- **WHAT YOU HAVE TO DO**:
Would you restate all of the entries verbatim, minus any images?

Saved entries
^^^^

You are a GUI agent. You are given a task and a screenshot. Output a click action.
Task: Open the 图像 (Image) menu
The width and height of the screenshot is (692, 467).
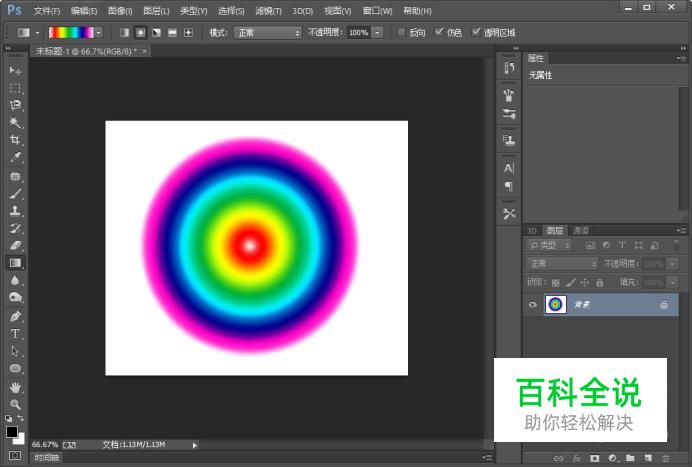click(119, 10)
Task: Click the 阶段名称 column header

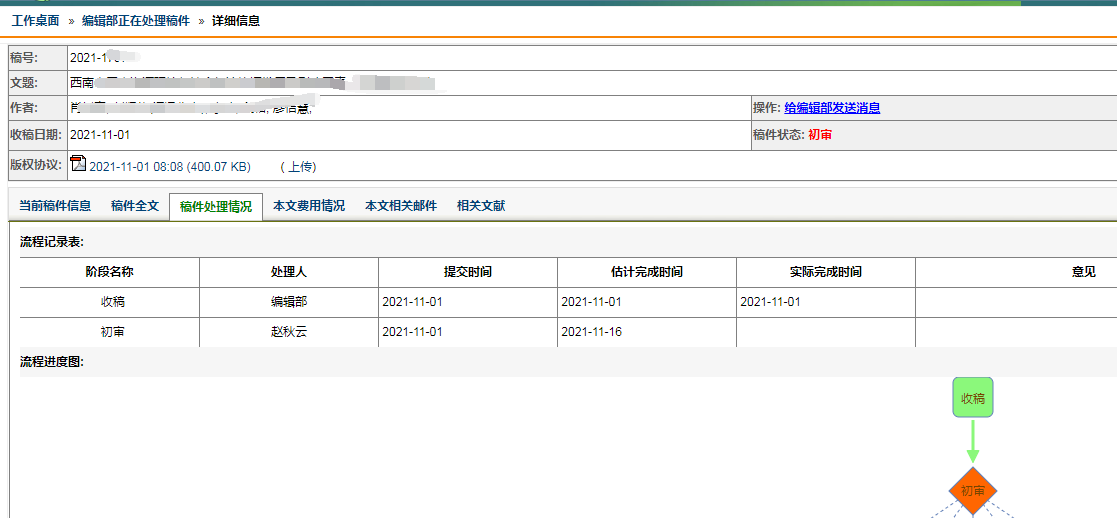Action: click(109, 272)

^^^^

- **EXERCISE RESPONSE**:
You are a GUI agent. You are given a task and a screenshot. Output a click action.
Task: Open the 图像 (Image) menu
The width and height of the screenshot is (692, 467).
click(119, 10)
Task: Click the 阶段名称 column header

Action: click(109, 272)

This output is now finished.